Privacy & memory

Fine-tuning on conversations is a retention decision

Turning chats into training signal changes the privacy calculus—even when identifiers are stripped.

From ephemeral to durable

Conversations that once disappeared from servers become gradients. Rare phrases and side-channel context can re-identify individuals or organizations when combined with other leaks. Minimization asks: does this data need to persist for the feature to work? Short retention, opt-out training, and on-device adaptation reduce blast radius—ties to data lineage.

Interaction with alignment

Preference learning from production logs ( RLHF-style loops) can improve policies but ingests user content at scale—governance must precede scale.

Synthetic substitutes

Teams sometimes replace raw logs with synthetic summaries—see synthetic data—but synthetic generation inherits model biases unless audited.

Deployment models

API-hosted assistants versus local open weights shift who holds logs and who can audit them.

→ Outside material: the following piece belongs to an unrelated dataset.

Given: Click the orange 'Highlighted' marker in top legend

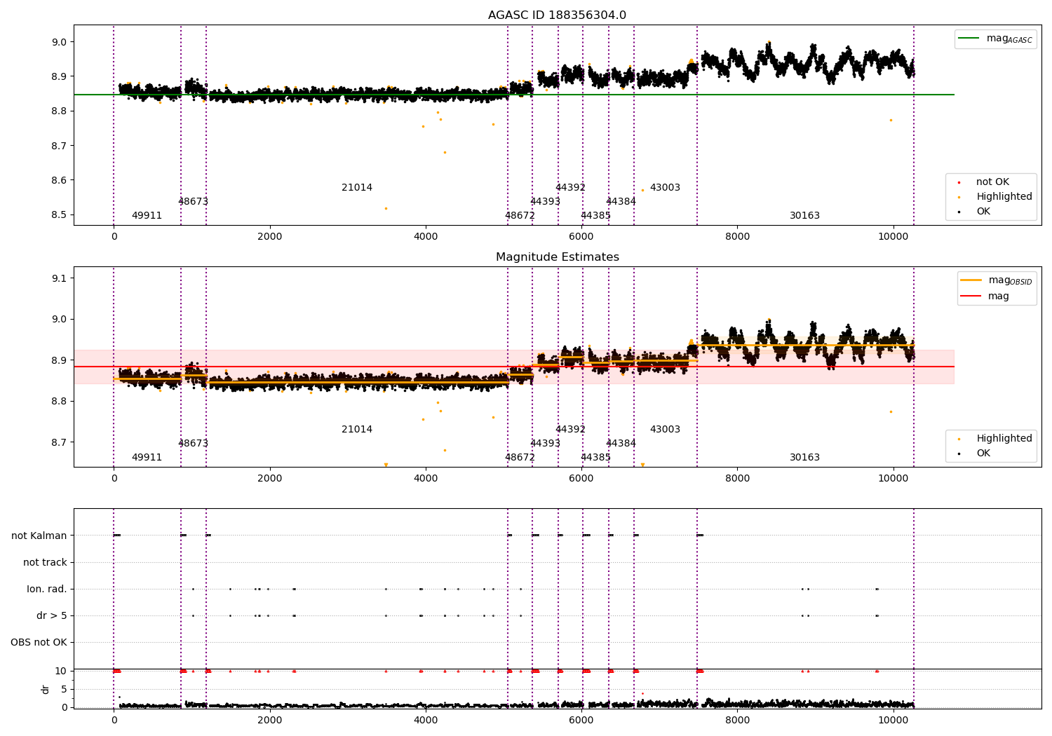Looking at the screenshot, I should [x=959, y=197].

Differential privacy and federated learning (where applicable)

DP noise and federated aggregation reduce memorization risk at a utility cost—viable for some on-device personalization; less so for frontier-scale foundation training. Match technique to threat model.

Data retention schedules

Automate deletion after N days unless a ticket references the session; surface retention in settings—reduces exposure when breaches occur and supports regulatory narratives under privacy policy commitments.